Copy nothing but the lines below running from the line containing "Image resolution: width=2224" through the line containing "The width and height of the screenshot is (1565, 880).", both end lines included.

# STORED DATA
##############################
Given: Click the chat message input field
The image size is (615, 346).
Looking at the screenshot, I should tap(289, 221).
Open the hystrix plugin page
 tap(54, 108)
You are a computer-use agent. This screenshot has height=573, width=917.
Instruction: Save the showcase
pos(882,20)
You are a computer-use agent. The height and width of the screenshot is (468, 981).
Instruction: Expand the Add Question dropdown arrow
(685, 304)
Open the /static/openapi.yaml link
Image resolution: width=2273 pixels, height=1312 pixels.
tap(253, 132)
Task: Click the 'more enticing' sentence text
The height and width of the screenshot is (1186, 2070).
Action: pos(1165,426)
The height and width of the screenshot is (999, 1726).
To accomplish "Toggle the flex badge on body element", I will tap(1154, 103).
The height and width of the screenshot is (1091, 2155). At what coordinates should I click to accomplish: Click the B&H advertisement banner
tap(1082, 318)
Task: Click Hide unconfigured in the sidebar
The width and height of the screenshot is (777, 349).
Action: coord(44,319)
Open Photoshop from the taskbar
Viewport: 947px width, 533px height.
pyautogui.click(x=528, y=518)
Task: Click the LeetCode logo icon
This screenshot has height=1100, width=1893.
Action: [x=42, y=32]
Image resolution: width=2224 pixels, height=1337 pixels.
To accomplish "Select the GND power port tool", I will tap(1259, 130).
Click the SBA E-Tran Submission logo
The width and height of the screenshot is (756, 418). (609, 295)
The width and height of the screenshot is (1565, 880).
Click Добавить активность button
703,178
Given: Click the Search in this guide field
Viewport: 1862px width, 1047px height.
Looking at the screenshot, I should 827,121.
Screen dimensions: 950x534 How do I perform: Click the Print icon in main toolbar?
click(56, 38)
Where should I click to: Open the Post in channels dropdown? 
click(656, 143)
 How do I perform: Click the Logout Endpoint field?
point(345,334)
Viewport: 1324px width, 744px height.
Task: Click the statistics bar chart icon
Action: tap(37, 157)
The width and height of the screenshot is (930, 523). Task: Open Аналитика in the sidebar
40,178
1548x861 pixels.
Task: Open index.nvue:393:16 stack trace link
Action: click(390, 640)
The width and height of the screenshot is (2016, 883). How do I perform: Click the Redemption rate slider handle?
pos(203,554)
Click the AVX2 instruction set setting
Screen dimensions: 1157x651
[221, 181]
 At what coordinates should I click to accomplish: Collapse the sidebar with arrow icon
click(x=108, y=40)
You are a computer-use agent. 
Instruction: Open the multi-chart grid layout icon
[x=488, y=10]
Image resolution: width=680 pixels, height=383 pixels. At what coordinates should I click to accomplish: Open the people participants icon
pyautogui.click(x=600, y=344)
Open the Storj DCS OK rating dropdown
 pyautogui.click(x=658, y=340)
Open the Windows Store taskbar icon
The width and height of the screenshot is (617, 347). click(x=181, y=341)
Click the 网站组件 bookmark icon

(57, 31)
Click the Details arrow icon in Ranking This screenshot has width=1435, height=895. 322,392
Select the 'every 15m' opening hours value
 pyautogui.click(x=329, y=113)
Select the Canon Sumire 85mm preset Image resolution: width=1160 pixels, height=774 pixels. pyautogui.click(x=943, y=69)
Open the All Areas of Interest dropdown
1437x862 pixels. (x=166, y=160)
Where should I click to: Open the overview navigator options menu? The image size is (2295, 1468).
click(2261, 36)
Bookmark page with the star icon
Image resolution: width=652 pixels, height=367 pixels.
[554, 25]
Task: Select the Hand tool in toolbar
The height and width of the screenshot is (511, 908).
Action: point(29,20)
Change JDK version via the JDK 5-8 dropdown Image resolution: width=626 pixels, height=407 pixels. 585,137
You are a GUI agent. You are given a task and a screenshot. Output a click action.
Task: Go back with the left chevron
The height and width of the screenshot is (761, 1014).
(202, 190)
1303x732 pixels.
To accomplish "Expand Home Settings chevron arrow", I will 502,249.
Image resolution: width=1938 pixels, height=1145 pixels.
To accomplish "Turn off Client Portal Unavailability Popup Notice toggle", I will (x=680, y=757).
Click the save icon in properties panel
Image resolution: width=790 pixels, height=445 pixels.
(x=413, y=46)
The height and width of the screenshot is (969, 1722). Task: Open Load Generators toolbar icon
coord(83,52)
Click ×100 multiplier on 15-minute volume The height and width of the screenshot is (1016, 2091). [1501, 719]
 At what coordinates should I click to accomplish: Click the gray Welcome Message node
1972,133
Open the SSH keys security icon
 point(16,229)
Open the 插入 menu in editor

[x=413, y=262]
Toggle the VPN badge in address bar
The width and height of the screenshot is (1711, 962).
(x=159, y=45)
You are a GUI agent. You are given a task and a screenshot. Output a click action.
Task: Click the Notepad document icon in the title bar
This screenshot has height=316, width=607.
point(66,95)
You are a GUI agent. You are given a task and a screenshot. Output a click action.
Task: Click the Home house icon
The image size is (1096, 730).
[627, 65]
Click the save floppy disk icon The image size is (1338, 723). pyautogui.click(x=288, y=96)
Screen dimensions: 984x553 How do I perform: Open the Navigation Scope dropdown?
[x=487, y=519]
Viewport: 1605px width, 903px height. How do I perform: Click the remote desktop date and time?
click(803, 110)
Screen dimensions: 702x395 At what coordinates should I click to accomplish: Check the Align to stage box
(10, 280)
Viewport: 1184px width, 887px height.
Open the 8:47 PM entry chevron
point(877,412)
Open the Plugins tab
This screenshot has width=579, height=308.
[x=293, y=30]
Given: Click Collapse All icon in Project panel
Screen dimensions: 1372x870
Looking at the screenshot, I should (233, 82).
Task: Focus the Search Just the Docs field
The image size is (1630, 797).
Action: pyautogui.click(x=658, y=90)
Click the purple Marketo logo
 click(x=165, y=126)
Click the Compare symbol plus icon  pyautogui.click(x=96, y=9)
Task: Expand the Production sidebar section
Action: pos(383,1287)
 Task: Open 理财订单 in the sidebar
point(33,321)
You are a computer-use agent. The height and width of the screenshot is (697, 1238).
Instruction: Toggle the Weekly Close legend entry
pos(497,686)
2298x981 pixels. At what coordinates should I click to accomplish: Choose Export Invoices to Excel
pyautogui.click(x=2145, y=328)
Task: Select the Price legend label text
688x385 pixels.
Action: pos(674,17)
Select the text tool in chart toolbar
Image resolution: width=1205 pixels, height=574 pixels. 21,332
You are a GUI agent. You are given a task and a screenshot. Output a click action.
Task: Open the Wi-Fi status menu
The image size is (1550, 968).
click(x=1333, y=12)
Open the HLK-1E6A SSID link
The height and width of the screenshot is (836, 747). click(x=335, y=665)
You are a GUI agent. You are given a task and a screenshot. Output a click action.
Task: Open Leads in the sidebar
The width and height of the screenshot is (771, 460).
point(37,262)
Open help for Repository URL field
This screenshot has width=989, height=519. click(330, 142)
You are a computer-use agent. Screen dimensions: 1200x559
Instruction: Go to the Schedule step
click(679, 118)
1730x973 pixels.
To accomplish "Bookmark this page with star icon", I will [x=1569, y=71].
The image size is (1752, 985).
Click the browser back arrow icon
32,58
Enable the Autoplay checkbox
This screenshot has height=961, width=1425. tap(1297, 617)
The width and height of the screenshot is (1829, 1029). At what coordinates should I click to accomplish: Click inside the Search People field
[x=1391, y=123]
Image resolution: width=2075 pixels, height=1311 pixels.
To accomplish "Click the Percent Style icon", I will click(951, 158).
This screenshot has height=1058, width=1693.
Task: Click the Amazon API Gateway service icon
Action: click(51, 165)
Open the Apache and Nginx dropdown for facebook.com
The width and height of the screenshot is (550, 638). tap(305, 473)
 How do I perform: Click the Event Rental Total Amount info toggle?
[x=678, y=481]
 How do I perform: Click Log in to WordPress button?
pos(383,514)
##############################
# RESPONSE BOX
Image resolution: width=2224 pixels, height=1337 pixels.
To accomplish "Select the GND power port tool", I will tap(1259, 130).
Click the SBA E-Tran Submission logo
The width and height of the screenshot is (756, 418). (609, 295)
The width and height of the screenshot is (1565, 880).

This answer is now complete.